Mais e mais cientistas vindos da mecânica quântica, da astrofísica e da bioantropologia sustentam a tese de que a lei suprema do processo cosmogênico é o entrelaçamento de todos com todos e não a competição que exclui. O sutil equilíbrio da Terra, tido como um superorganismo que se autoregula, requer a cooperação de um sem número de fatores que interagem entre si, com as energias do universo, com a atmosfera, com a biosfera e com o próprio sistema-Terra. Esta cooperação é responsável por seu equilíbrio, agora perturbado pela excessiva pressão que a nossa sociedade consumista e esbanjadora faz sobre todos os ecossistemas e que se manifesta pela crise ecológica generalizada.
Na compaixão se dá o encontro de todas as religiões, do Oriente e do Ocidente, de todas as éticas, de todas as filosofias e de todas as culturas. No centro está a dignidade e a autoridade dos que sofrem, provocando em nós a compaixão ativa.
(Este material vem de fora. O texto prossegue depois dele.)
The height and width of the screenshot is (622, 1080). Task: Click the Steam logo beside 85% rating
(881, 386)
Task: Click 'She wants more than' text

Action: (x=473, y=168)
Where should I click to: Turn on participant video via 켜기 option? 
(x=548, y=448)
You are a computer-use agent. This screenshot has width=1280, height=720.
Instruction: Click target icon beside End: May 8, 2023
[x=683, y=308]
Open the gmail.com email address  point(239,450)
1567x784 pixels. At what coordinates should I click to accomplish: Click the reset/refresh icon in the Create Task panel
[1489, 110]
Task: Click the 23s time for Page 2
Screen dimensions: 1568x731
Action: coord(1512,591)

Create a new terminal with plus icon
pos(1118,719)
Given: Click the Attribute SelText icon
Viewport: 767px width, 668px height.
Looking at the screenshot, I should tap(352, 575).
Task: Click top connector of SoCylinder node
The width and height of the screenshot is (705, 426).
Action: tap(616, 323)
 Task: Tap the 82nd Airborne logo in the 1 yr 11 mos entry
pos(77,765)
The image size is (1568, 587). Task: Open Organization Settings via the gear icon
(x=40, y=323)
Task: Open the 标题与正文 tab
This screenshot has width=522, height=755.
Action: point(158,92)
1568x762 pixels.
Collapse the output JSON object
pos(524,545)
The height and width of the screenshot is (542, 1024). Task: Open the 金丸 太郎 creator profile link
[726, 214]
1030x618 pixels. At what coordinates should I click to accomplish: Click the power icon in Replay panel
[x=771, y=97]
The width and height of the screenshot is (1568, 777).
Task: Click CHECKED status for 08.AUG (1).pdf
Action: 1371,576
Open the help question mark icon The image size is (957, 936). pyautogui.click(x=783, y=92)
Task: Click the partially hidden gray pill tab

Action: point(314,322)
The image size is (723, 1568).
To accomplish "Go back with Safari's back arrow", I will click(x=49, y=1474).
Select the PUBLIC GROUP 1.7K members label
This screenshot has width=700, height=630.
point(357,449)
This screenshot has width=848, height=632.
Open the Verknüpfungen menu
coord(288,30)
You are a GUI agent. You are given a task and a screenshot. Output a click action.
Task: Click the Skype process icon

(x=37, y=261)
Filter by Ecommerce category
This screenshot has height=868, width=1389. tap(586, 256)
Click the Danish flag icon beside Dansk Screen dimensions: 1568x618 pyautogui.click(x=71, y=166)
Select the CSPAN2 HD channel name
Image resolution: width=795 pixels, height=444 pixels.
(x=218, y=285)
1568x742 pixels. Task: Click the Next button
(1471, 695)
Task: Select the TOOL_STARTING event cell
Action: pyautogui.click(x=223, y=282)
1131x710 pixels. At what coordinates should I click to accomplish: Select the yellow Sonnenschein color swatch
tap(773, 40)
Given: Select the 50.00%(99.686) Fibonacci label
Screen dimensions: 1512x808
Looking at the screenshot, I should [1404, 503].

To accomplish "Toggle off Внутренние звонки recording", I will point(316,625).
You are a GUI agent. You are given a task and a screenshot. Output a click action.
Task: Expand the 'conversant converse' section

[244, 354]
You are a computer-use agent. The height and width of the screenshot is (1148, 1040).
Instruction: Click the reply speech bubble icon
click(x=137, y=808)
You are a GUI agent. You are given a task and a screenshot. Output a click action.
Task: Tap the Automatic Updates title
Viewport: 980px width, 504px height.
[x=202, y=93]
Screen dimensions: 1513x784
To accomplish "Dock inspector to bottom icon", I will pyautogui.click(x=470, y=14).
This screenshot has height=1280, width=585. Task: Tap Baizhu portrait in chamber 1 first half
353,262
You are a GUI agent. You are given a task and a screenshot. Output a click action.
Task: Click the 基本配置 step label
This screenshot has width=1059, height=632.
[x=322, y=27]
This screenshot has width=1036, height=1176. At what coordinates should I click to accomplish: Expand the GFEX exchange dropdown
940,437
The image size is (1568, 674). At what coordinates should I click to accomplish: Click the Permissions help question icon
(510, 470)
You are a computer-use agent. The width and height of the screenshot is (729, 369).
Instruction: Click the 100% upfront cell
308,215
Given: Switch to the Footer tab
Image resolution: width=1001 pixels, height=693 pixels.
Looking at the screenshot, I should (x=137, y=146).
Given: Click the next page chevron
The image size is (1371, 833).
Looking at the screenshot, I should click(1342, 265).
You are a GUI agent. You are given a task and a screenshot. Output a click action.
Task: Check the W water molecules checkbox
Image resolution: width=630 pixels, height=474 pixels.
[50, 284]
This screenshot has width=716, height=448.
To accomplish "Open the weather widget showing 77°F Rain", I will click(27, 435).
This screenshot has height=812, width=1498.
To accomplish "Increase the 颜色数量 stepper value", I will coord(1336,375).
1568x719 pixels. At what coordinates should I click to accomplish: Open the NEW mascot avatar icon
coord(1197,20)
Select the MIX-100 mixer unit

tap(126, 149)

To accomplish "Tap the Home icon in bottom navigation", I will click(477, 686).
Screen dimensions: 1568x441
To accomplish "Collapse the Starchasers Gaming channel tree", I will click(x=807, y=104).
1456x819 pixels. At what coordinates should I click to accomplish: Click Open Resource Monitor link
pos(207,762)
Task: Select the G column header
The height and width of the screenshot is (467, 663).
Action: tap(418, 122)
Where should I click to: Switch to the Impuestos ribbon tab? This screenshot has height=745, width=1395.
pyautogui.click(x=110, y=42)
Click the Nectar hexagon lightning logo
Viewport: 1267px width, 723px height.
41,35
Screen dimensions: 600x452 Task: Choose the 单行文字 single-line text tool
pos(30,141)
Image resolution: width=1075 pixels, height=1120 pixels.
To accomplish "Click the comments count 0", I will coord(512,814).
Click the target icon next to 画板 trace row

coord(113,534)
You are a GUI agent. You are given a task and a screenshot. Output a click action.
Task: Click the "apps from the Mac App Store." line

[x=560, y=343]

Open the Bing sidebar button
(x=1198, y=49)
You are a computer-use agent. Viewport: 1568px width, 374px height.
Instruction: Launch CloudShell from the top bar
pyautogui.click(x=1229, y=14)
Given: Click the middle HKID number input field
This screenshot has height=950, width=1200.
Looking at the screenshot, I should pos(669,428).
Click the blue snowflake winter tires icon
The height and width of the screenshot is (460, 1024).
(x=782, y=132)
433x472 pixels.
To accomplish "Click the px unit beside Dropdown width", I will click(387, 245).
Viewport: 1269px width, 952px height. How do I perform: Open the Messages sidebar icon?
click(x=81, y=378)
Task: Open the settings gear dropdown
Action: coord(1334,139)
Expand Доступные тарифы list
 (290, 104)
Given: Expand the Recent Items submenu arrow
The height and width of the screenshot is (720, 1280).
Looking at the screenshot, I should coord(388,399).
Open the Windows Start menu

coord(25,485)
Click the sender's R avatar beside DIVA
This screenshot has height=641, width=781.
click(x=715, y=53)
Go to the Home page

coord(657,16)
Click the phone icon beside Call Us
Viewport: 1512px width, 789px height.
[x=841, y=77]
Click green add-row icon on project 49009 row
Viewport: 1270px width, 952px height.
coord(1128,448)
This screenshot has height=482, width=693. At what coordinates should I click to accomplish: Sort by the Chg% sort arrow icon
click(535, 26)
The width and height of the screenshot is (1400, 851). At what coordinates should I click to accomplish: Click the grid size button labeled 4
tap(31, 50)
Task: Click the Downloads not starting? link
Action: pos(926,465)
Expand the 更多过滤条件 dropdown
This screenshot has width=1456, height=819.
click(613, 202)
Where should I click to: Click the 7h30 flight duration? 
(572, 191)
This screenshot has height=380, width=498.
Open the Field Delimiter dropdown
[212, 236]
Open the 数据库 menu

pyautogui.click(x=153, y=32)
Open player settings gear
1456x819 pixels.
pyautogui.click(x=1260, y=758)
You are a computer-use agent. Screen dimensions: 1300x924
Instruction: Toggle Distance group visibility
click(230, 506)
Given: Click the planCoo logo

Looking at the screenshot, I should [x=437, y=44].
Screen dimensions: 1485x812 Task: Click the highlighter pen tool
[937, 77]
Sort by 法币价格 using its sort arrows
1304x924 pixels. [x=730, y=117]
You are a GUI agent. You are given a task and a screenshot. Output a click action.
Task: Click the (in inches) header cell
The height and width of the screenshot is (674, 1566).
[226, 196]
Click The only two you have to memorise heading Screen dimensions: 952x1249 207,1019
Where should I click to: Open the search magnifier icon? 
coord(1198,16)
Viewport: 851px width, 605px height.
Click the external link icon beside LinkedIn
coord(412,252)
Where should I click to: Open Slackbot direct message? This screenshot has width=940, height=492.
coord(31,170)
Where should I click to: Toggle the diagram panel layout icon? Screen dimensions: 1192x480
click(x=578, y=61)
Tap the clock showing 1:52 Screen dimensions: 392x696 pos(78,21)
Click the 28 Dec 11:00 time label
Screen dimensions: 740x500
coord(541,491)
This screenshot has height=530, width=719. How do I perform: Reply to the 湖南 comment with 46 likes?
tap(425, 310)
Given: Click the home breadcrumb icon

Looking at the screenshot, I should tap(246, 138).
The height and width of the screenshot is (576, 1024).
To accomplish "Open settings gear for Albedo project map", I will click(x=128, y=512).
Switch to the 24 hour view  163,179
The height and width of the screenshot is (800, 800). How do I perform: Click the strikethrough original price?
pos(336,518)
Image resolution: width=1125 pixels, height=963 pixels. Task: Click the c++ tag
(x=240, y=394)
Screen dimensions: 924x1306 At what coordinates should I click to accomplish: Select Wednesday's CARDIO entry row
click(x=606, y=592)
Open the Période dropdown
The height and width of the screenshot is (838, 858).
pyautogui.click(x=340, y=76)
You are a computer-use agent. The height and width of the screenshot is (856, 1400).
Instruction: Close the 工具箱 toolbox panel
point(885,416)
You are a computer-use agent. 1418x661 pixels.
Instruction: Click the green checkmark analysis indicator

A segunda atitude, afim à compaixão, é a solidariedade. Ela obedece à mesma lógica da compaixão. Vamos ao encontro do outro para salvar-lhe a vida, trazer-lhe água, alimentos, agasalho e especialmente o calor humano. Sabemos pela antropogênese que nos fizemos humanos quando superamos a fase da busca individual dos meios de subsistência e começamos a buscá-los coletivamente e a distribuí-los cooperativamente entre todos. O que nos humanizou ontem, nos humanizará ainda hoje. Por isso é tão comovedor assistir como tantos e tantas se mobilizam, de todas as partes, para ajudar as vítimas e pela solidariedade dar-lhes o que precisam e sobretudo a esperança de que, apesar da desgraça, ainda vale a pena viver.
*Leonardo Boff é autor do livro O princípio compaixão e cuidado, Vozes, 2009.